- Born: May 10, 1966 (age 59) Donetsk, Ukraine, USSR
- Occupation: Business owner

= Ihor Lytovchenko =

Ukrainian businessman (born 1966)

Ihor Volodymyrovych Lytovchenko (І́гор Володи́мирович Лито́вченко; born May 10, 1966) is a founder and permanent head of the Kyivstar company since 1994. He is the chairman of the management board, and the head of business unit VimpelCom Ltd. For 15 years, Ihor Lytovchenko has been developing one of the most successful business projects in Ukraine. Under his command, Kyiv local cellular company has taken a leadership position in the national telecommunications market, providing services to 27 million subscribers around Ukraine.

== Early life and education ==
Ihor Lytovchenko was born on May 10, 1966, in Donetsk, but a few years later the family moved to Kyiv. His mother was a doctor, and he was to follow in his mother's footsteps, but in high school he changed his mind and set more ambitious goals. In 1983, Ihor Lytovchenko entered the Taras Shevchenko National University of Kyiv, Social and Political History department.

After the first course at the university, Ihor Lytovchenko joined the Soviet Army and served two years as a member of frontier troops. During the military service years the army leadership made special mention of him so that he was recommended to join the party, which was quite acceptable during the Soviet period. However, in 1985 he changed the plans and expectations of many people radically. Since the beginning of "perestroika" in the Soviet Union new opportunities appeared. Seeing them in proper perspective quite opportunely, Ihor Lytovchenko and his friends started a small trade business specialized in office equipment.

After graduating from the university in 1990, and until 1994, Ihor Lytovchenko was an assistant director of the production association "Vita", and then was the head of the "Lotos" Company.

Ihor Lytovchenko graduated from Taras Shevchenko National University of Kyiv, history department (1990) and Odesa National Academy of Telecommunications, and acquired a profession of the economist (2002).

He is a Candidate of economic science and defended a thesis “Justification of the risks and threat assessment level at the activities of enterprises” (2004). Since 2001 he has been a member of the International Telecommunication Academy and corresponding member of the International Informatization Academy. He is a member of Council of Entrepreneurs under the Cabinet of Ministers of Ukraine.

== Career ==
In 1994 he founded Kyivstar. The construction of the network was started, and the organizational structure and philosophy of the future company were laid. The first call on the Kyivstar network occurred on December 9, 1997.

Since 1994 he has been Kyivstar President. In 2010 Ihor Lytovchenko filled a position of the Head of Ukraine business unit of VimpelCom Ltd.

By the 15th anniversary of Kyivstar, Ihor Lytovchenko wrote Ukraine's first business novel "Lighting the Star. The First-person History of "Kyivstar"". The book tells the story of creating and establishing the largest telecommunications operator in the context of business and the country's development. In June 2014, it was reported that Ihor Lytovchenko was leaving the company.

For many years Ihor Lytovchenko has been recognized as the best top manager in the sphere of telecommunications according to the main Ukrainian business media's ratings (Companion, TOP-100, GVardiya), while Kyivstar heads the list of the best and the most effective companies of Ukraine. It is under the command of Ihor Lytovchenko that the company has taken the leading positions as the top cellular operator and internet provider in the national telecommunications market.

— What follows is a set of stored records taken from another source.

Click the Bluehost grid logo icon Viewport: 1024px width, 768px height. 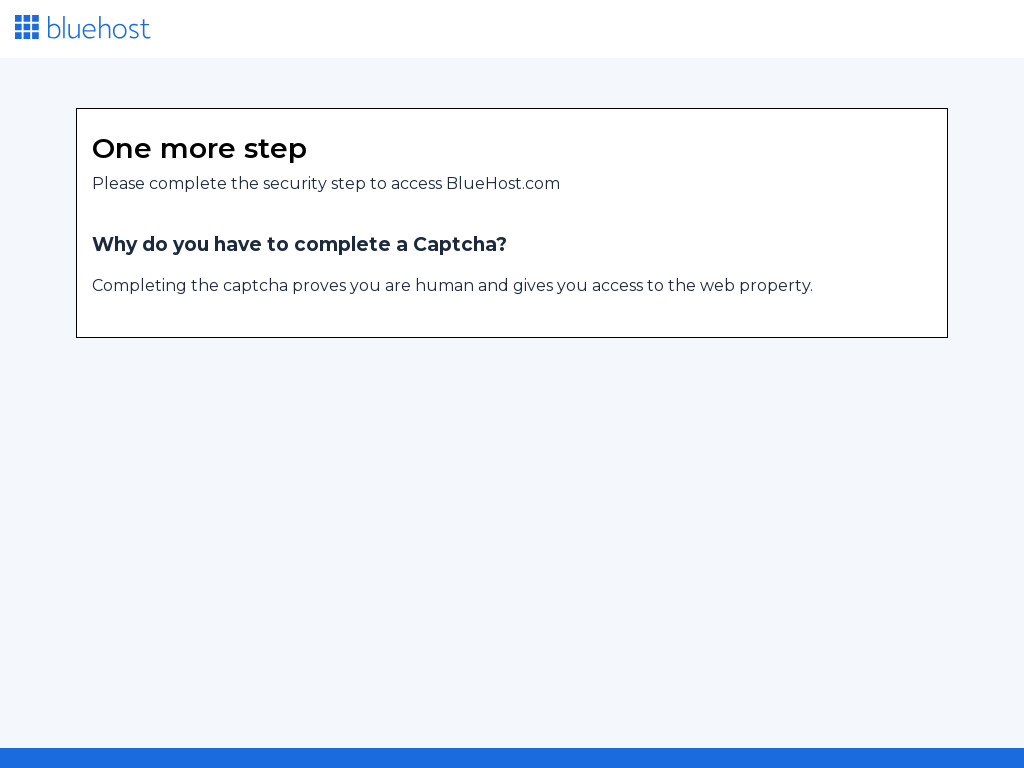coord(27,27)
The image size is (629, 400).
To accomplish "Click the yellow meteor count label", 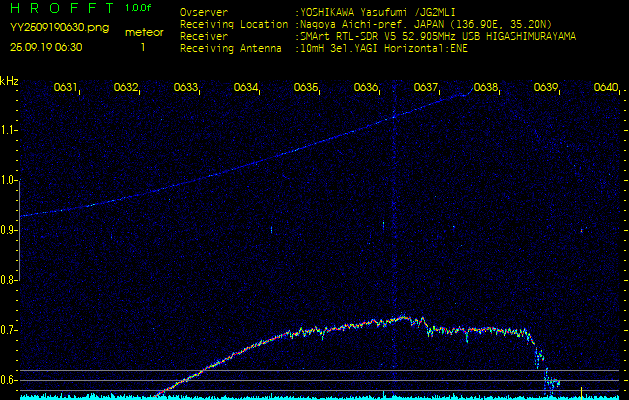I will 143,32.
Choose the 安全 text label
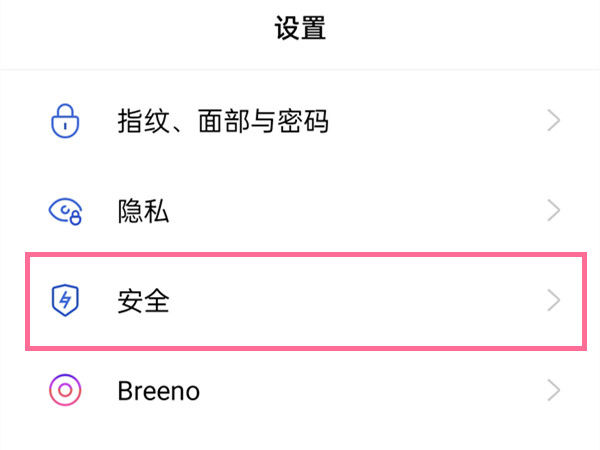The height and width of the screenshot is (450, 600). [143, 301]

In 2010 Ihor Lytovchenko headed the business unit "Ukraine" company VimpelCom Ltd., which united Ukrainian telecom operators - Kyivstar and Beeline - Ukraine (close corporation Ukrainian Radio Systems and limited company Golden Telecom). Integration of the Kyivstar company, a mobile communications operator, and the Beeline-Ukraine, a fixed telecom business and broadband access based on FTTB, made it possible to create a multi-service operator with unique capacities and experience.

==Awards==
- Order "For merits» III degree (2000), II degree (2004), I degree (2006).
- Award of the European Centre for Market Research (EMRC) (2003) for outstanding achievements and innovative market-based policy "Kyivstar".
- The Association of Industrial Promotion Gold Medal (France) (2003).
- Diploma of the Cabinet of Ministers for a significant personal contribution to the reform of the national economy, development of entrepreneurship and market infrastructure in Ukraine, as well as for excellence in professional activities (2003).
- Badge "Honorary telecommunications worker of Ukraine" (2005).
- The title of the best top manager of Ukraine (2009).
- According to the publishing company «Комп&ньйон» Ihor Lytovchenko was declared to be the most influential top manager of Ukraine (2010).
- Won the "Best manager - team leader" and "Best Manager - HR management", and also entered the top five executives in common "TOP-100. Best Top-Managers of Ukraine publishing company "Экономика"(2011).